I’m a comedian first. I’ve learned how to act. I just draw on life experiences and that’s how I’ve learned. I didn’t take classes or anything. I don’t need no classroom.
There’s a lot more to me than just funny.
I never saw myself not being a stand-up. That was my plan.
I tell my boys not to play rough with their younger sister. I try to teach them what I know already: You’re never going to win an argument with a girl, so just let her have what she wants!
I don’t rehearse on either of my shows, ‘Family Feud’ or my talk show. I never rehearse with the guests. I don’t want to have any preconceived thoughts, notions, because that kills my creativity as a host and as a stand up.
Ask any guy if sex is important in a relationship and the one who says no is lying. I just haven’t met that guy yet. When you meet him, let’s get him in to the Smithsonian – he’s that special and rare.
Hip-hop is a beautiful thing. I think that the music genre itself has created more millionaires than any other music genre before it, especially in our community.
Other than my foundation – mentoring programs – everything I do is for money.
My father instilled in me to take care of my family. Show up even when you don’t want to show up.
The Lord saved my soul.
How can smart women be so stupid about men sometimes? Lack of knowledge. It’s what men have kept secret for so long.

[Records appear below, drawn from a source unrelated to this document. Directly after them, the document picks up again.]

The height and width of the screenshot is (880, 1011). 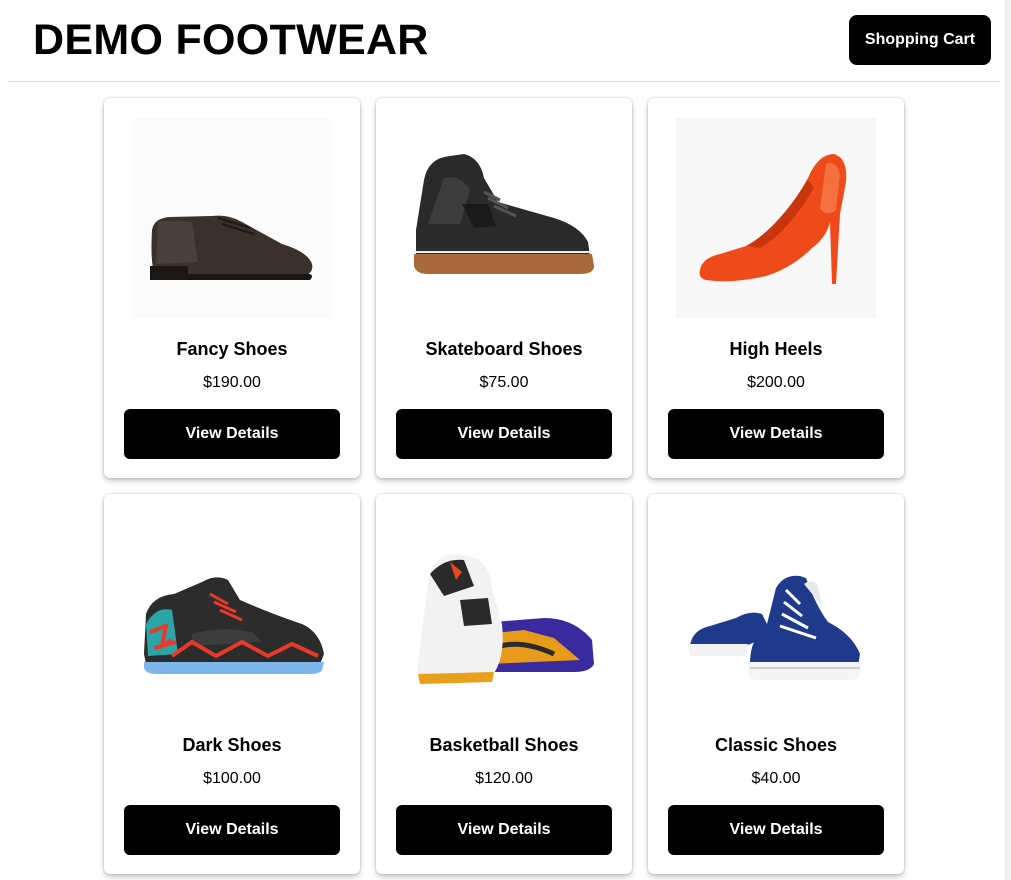 What do you see at coordinates (776, 349) in the screenshot?
I see `product-name: High Heels` at bounding box center [776, 349].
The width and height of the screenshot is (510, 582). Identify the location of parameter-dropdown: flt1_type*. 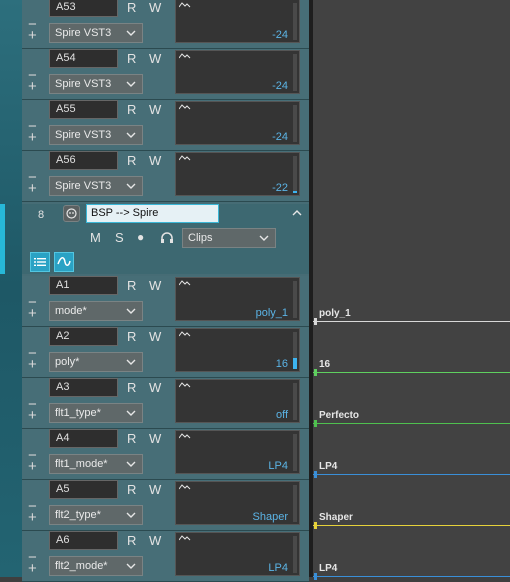
(96, 413).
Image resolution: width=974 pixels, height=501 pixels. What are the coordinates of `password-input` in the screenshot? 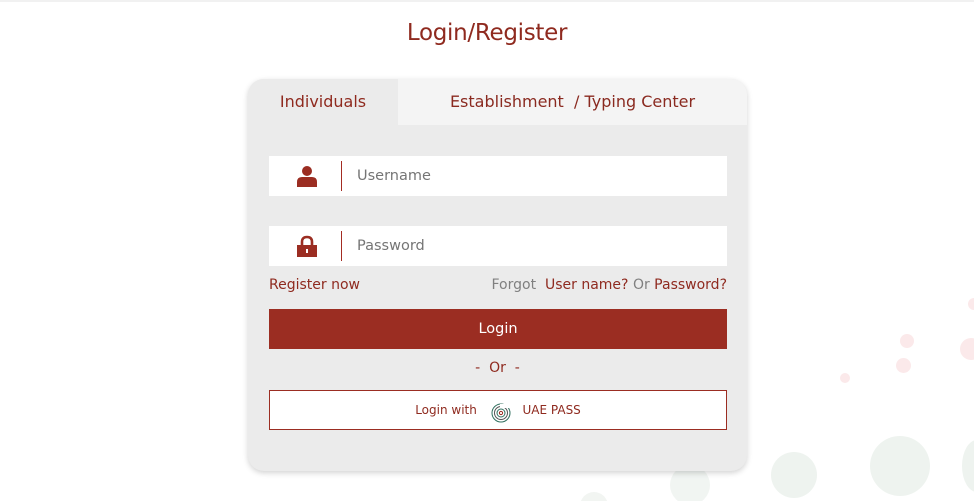 It's located at (537, 246).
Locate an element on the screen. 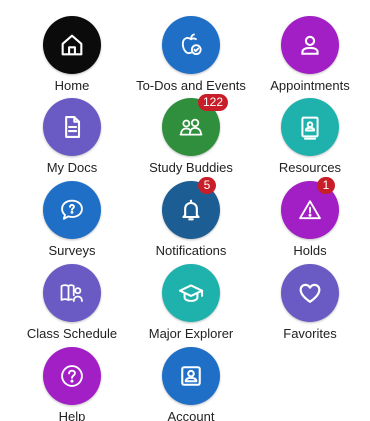 The width and height of the screenshot is (370, 421). tile-notifications: 5 Notifications is located at coordinates (191, 218).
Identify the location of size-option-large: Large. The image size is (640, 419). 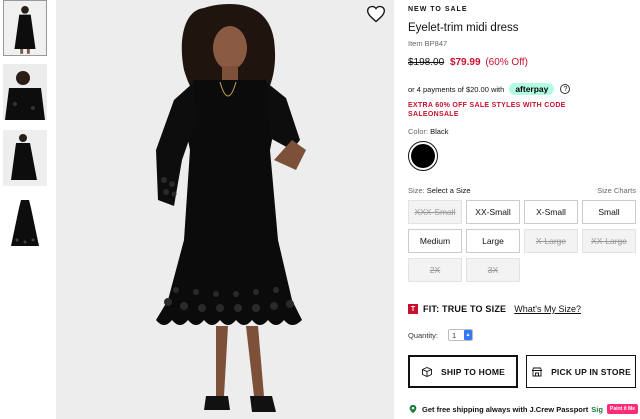
(493, 241).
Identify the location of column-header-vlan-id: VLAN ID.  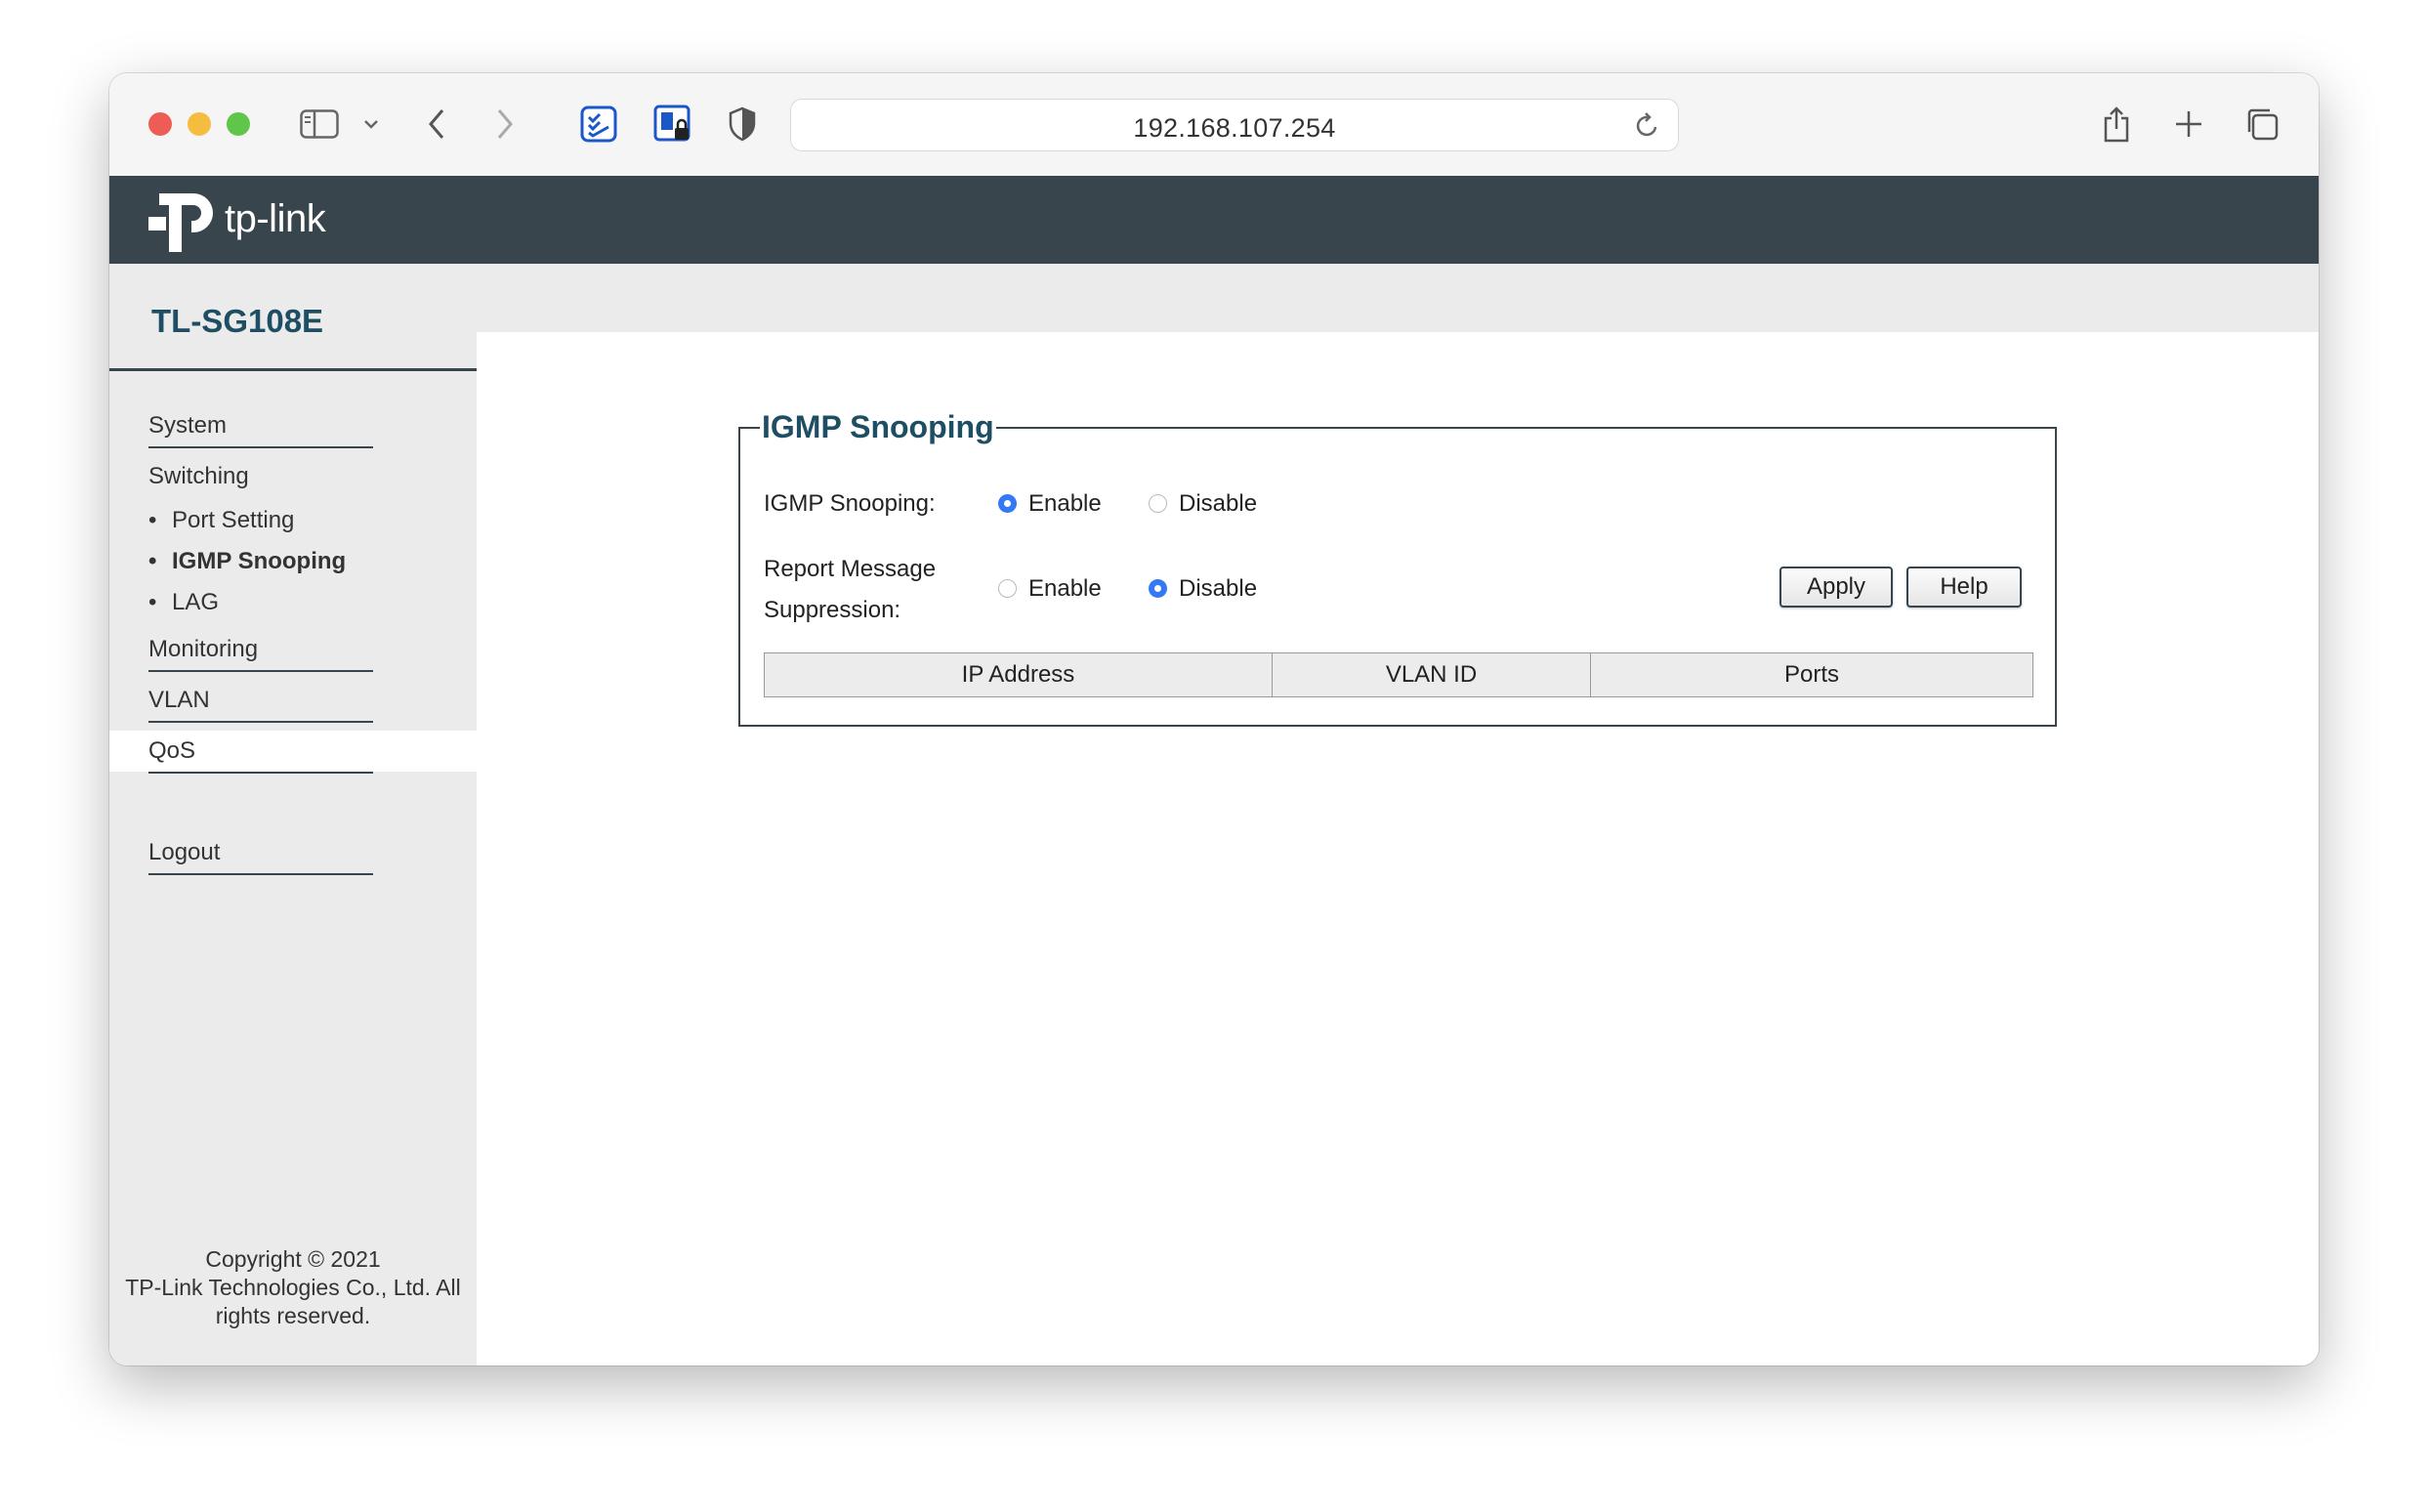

To be No. 1 on the ‘New York Times’ best-seller list, well, that’s alarming. Having been a stand-up comedian, I think it’s surprising to a lot of people that I had the insight I had.
I don’t have much of an attention span for TV – I nod off during the basketball playoffs – but when I watch ‘Game of Thrones’ on On Demand, I’m glued to the set. It’s mystical and addictive. Tyrion Lannister, that’s my man.
My mother was a Sunday school teacher. So I am a byproduct of prayer. My mom just kept on praying for her son.
You’ve got to quit lowering your standards. Set your requirements up front so when a guy hooks you, he has to know this is business.
I tell people I’m a stand-up comedian two hours a week. The rest of the time, I’m somebody’s husband, I’m somebody’s father. I’m a man. I take great pride in that.
If I were an animal, I’d probably be a bald eagle, since I’m already bald and I love to fish. But I’d probably be a shaky-ass eagle because I’m afraid of flying.
If you don’t have a base – you can’t not have a spiritual base and survive. That’s probably what has kept me out of the tabloids. Then I go home, I’ve got a family, and I keep my wife in front of my head.